Gdzie zaczyna się narzekanie?

Gdzie zaczyna się narzekanie?

Zastanawiam się nad tym całkiem często i nie mam w sumie nic wartego uwagi do powiedzenia. Niestety, ale wszystko w tej kwestii sprowadza się do stwierdzenia, że to zależy. Wydaje mi się, że prezentowanie swoich problemów różni się od tego, przy kim to robimy. To jest właśnie największy problem!

Do czego zmierzam? Z jednej strony nie powinno się wartościować czyichś problemów. Nikt nie cierpi tak samo, a i też trudno czasem zrozumieć ból drugiej osoby. Stoję więc przy tym, że nie ma lepszych i gorszych smutków, aczkolwiek nie mogę wyzbyć się wrażenia, że mimo wszystko tak uważamy. Nie mówimy niektórym o własnych problemach, bo gdy słyszymy o bolączkach innych, to nasze wydają się tak niewielkie, że praktycznie nie istnieją. Z kolei część z nas walczy z ogromnymi przeciwnościami i też się nie chce tym dzielić.

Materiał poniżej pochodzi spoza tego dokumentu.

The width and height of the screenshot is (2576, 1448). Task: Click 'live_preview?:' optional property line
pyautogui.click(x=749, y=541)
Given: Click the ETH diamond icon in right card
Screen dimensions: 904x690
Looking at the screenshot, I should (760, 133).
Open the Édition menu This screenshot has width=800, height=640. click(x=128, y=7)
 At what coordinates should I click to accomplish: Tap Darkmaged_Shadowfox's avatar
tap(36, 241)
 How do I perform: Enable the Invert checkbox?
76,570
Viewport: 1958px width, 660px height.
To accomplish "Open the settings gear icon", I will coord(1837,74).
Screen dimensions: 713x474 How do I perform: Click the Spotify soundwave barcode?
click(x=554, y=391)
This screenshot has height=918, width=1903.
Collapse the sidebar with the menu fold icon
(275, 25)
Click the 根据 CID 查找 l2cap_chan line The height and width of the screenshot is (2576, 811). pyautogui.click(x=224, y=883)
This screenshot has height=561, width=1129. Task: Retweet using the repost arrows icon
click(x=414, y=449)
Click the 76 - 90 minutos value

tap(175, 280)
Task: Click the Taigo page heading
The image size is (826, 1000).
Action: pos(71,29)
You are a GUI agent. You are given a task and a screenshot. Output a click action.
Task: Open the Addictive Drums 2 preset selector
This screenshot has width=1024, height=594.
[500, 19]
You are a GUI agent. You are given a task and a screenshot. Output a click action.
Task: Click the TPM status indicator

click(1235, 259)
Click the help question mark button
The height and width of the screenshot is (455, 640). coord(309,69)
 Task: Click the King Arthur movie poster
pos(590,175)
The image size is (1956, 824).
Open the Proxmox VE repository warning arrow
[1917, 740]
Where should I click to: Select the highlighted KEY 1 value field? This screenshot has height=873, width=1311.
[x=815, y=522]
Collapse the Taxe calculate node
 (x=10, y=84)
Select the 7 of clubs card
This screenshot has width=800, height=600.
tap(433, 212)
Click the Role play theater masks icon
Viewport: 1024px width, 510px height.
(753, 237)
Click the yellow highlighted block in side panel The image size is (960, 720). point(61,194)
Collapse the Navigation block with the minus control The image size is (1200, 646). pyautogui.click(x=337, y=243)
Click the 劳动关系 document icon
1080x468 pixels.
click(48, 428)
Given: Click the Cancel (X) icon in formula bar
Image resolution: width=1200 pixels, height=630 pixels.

Z kolei są również ludzie skarżący się na wszystko nieustannie wszystkim wokół. I tak tkwimy w tego typu sytuacjach, które nigdzie nas nie prowadzą. O ile byłoby łatwiej, gdyby można było powiedzieć bez skrępowania o wyniszczających nas rzeczach? Trudno powiedzieć, ale nie zdziwicie się raczej, gdy powiem, że w Polsce jesteśmy strasznie zamknięci wewnątrz siebie. Nikomu nic nie mówimy, bo niby sami sobie damy radę. Jest to modelowy przykład postępowania autodestrukcyjnego, co nie podlega większej dyskusji.

Normalnie bardzo nie lubię poważnych przykładów, więc żadnego tu nie użyję. Po prostu nie mówmy innym, że niektórzy mają gorzej – to po prostu nie działa, a także sami tak nie myślmy. Byłoby wspaniale poczuć, że jest mi smutno, a tej drugiej osobie też jest smutno i warto razem sobie z tym poradzić. Jeżeli dalej jako społeczeństwo będziemy zamykać się we własnych bańkach, to będzie przykro nam, naszym bliskim i wszystkim wokół.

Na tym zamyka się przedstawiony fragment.